Commissioner for Agriculture, Abia State
- In office June 2015 – June 2017

Member of the House of Representatives
- In office 2011–2015
- Constituency: Aba North / Aba South Federal constituency

Deputy Speaker, Abia State House of Assembly
- In office 2007–2011
- Constituency: Obingwa West State constituency

Personal details
- Party: Peoples Democratic Party
- Occupation: Politician

= Charles Uzo Azubuike =

Nigerian politician

Charles Uzo Azubuike is a Nigerian lawyer and politician. He served as a member representing Obingwa West state constituency in the Abia State House of Assembly. He was appointed the Deputy Speaker of Abia State House of Assembly from 2007 to 2011. He served as the member representing Aba North / Aba South in the House of Representatives of Nigeria in the 7th National Assembly from 2011 to 2015 under the umbrella of the Peoples Democratic Party (PDP)

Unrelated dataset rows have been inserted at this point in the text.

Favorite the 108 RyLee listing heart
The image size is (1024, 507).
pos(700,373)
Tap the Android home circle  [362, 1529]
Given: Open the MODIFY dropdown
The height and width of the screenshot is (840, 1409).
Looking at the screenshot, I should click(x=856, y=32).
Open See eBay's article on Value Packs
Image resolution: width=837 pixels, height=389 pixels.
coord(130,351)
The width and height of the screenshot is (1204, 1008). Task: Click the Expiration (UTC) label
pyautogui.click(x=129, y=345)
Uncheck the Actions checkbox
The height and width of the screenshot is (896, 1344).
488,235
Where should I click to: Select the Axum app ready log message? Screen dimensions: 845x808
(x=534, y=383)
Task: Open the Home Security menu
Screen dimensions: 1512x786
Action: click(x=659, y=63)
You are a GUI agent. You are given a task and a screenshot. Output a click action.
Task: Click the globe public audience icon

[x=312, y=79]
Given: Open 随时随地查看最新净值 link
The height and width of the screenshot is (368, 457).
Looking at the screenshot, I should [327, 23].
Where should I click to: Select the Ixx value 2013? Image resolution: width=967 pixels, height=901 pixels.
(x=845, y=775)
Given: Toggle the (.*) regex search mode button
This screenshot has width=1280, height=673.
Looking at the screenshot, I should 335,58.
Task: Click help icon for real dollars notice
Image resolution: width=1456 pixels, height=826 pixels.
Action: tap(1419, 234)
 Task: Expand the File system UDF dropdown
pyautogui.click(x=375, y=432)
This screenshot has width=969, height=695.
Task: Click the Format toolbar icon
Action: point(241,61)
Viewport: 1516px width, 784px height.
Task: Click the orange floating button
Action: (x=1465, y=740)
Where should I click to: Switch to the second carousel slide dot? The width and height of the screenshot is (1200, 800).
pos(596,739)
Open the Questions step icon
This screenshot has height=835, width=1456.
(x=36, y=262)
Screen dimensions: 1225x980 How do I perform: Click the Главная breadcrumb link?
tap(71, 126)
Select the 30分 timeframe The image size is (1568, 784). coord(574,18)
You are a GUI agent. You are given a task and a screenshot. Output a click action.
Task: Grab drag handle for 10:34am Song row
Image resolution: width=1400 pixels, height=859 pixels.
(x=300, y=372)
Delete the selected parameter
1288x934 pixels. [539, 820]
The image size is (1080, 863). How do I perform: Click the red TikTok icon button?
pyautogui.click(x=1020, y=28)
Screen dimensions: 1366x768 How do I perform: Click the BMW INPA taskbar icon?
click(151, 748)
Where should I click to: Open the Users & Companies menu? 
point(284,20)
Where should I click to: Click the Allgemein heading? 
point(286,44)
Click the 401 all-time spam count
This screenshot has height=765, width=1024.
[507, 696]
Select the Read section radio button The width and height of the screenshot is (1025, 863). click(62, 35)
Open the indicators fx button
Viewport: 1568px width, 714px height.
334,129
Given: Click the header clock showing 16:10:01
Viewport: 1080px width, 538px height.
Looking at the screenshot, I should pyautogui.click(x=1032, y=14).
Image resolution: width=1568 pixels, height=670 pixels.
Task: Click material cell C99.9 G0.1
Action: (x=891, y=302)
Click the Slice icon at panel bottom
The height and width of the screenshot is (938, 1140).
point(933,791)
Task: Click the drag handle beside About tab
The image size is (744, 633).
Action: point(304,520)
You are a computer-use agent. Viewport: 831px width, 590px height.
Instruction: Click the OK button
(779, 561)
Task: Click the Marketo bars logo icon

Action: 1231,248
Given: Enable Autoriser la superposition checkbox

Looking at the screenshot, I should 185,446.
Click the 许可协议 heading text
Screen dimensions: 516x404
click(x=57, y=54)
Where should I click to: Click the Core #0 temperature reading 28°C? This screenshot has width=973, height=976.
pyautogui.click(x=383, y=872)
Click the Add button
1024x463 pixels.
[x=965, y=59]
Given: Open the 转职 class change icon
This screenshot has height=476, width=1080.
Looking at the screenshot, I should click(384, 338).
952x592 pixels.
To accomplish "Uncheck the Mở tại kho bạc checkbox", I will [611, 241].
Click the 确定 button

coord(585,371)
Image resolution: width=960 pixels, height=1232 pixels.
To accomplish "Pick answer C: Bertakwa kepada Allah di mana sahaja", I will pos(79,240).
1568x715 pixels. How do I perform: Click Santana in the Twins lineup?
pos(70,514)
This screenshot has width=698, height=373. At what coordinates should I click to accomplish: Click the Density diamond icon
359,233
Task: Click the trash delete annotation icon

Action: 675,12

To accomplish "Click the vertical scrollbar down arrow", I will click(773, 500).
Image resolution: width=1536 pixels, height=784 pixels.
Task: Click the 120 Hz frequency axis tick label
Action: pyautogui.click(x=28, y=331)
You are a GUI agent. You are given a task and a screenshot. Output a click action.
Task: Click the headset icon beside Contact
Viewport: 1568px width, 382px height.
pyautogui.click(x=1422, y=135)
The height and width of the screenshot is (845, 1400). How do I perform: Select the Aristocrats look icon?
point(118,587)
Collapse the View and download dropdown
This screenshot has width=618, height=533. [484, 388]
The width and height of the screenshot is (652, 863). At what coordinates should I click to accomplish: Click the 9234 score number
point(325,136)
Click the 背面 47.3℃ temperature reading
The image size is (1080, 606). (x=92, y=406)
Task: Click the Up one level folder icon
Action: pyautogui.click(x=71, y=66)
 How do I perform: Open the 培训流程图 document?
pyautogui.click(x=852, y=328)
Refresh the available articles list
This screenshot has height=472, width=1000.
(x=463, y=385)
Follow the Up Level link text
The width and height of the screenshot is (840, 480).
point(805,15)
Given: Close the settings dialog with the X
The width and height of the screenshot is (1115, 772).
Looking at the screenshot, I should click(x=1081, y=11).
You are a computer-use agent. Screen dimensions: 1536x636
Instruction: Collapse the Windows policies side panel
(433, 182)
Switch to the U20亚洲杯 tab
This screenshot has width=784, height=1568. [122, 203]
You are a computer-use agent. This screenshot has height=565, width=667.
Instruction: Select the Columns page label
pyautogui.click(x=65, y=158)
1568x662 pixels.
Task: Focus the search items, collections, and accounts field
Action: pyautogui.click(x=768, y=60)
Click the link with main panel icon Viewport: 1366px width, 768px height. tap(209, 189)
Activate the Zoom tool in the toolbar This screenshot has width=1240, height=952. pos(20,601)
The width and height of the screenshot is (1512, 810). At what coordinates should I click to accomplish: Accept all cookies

== Background and early life ==
Uzo Azubuike was born and raised in Abia State, Nigeria.

== Education ==
Azubuike completed his primary and secondary education in Abia State. He attended Abia State University (ABSU), where he earned a bachelor's degree in law.

== Political career ==
Uzo Azubuike has held several positions throughout his political career.
He was a member of the Abia State House of Assembly, he represented the Obingwa West Constituency, he became the Deputy Speaker, in the Abia State House of Assembly from 2007 to 2011.
He was a member of the House of Representatives from 2011 to 2015. He was elected to represent the Obingwa/Osisioma/Ugwunagbo Federal Constituency.
Governor Okezie Ikpeazu appointed him as a Commissioner for Agriculture, Abia State, where he served from 2015 to 2017.